- What the task requires -
Given the entries that follow, write out exactly the lines starting at the one containing "Help (462, 80)" and ending at the one containing "Anurakh (255, 1233)", both ends included, and only those.
•••••
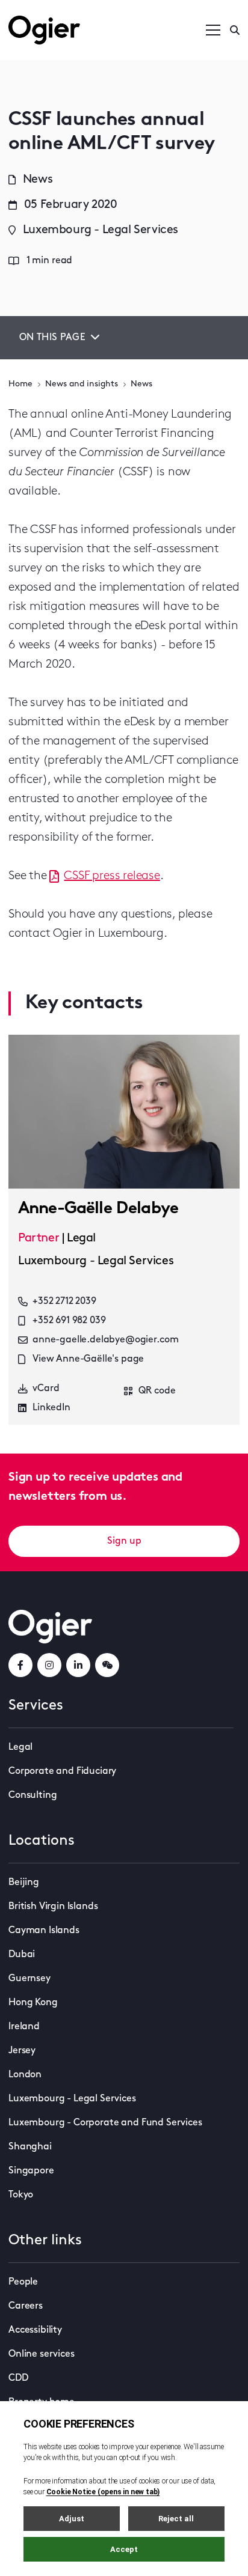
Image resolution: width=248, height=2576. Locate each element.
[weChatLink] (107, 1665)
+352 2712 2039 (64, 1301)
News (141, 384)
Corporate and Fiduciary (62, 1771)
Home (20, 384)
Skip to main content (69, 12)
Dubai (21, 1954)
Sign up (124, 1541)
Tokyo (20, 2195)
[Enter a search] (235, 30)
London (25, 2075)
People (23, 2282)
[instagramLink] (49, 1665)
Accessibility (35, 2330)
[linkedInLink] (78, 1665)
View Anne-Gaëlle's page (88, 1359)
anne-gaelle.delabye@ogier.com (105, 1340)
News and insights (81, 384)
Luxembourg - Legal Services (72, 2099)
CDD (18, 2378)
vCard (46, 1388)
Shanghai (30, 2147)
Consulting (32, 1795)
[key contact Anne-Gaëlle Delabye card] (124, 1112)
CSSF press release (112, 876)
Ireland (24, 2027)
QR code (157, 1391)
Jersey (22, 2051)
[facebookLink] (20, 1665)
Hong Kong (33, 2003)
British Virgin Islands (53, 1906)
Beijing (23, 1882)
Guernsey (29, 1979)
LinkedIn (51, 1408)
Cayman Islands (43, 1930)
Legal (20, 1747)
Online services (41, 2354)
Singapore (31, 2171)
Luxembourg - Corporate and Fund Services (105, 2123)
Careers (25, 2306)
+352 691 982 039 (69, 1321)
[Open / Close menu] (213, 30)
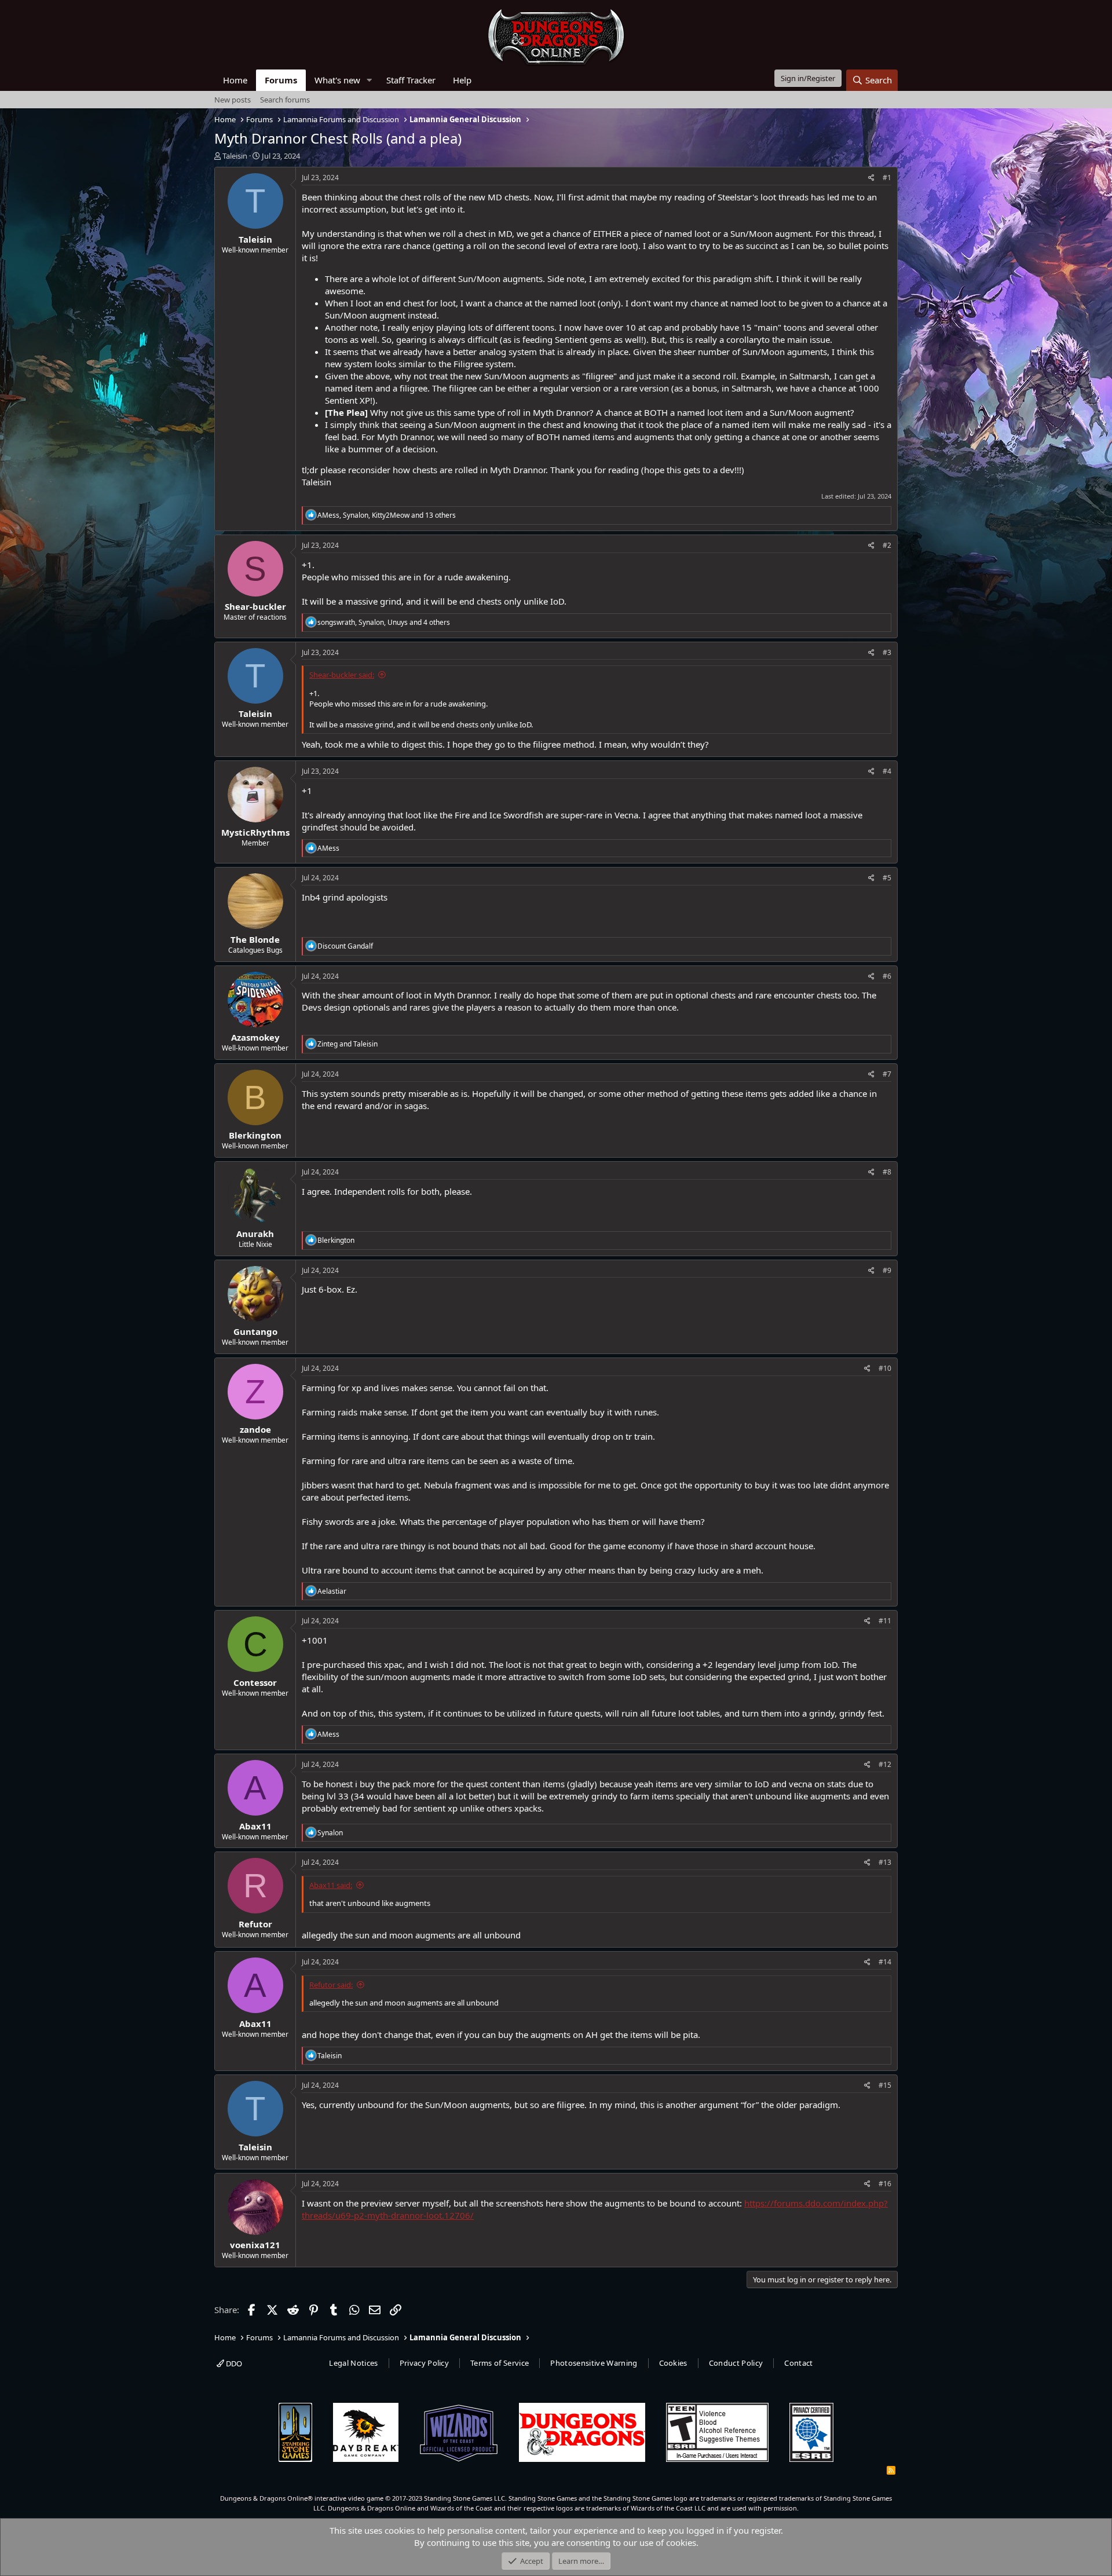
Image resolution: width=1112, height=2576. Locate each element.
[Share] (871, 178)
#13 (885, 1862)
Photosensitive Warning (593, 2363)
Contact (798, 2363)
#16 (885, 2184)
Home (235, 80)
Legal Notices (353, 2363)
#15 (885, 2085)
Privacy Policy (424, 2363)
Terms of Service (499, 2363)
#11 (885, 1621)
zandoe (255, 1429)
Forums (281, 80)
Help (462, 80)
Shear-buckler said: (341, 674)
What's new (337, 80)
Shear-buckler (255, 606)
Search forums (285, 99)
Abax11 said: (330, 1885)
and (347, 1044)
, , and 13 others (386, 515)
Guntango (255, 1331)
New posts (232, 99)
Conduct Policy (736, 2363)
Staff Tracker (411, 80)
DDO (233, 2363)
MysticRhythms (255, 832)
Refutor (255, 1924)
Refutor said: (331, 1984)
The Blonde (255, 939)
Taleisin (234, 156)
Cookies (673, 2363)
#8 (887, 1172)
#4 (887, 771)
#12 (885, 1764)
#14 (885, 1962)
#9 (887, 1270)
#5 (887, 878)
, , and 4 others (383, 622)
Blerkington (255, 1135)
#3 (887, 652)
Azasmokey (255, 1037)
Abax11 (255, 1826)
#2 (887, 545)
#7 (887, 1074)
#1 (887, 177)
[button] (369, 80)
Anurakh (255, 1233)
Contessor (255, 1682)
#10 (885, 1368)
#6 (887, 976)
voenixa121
•••••
- Your solution -
Help (462, 80)
Shear-buckler said: (341, 674)
What's new (337, 80)
Shear-buckler (255, 606)
Search forums (285, 99)
Abax11 said: (330, 1885)
and (347, 1044)
, , and 13 others (386, 515)
Guntango (255, 1331)
New posts (232, 99)
Conduct Policy (736, 2363)
Staff Tracker (411, 80)
DDO (233, 2363)
MysticRhythms (255, 832)
Refutor (255, 1924)
Refutor said: (331, 1984)
The Blonde (255, 939)
Taleisin (234, 156)
Cookies (673, 2363)
#8 (887, 1172)
#4 (887, 771)
#12 (885, 1764)
#14 (885, 1962)
#9 (887, 1270)
#5 (887, 878)
, , and 4 others (383, 622)
Blerkington (255, 1135)
#3 (887, 652)
Azasmokey (255, 1037)
Abax11 (255, 1826)
#2 (887, 545)
#7 (887, 1074)
#1 (887, 177)
[button] (369, 80)
Anurakh (255, 1233)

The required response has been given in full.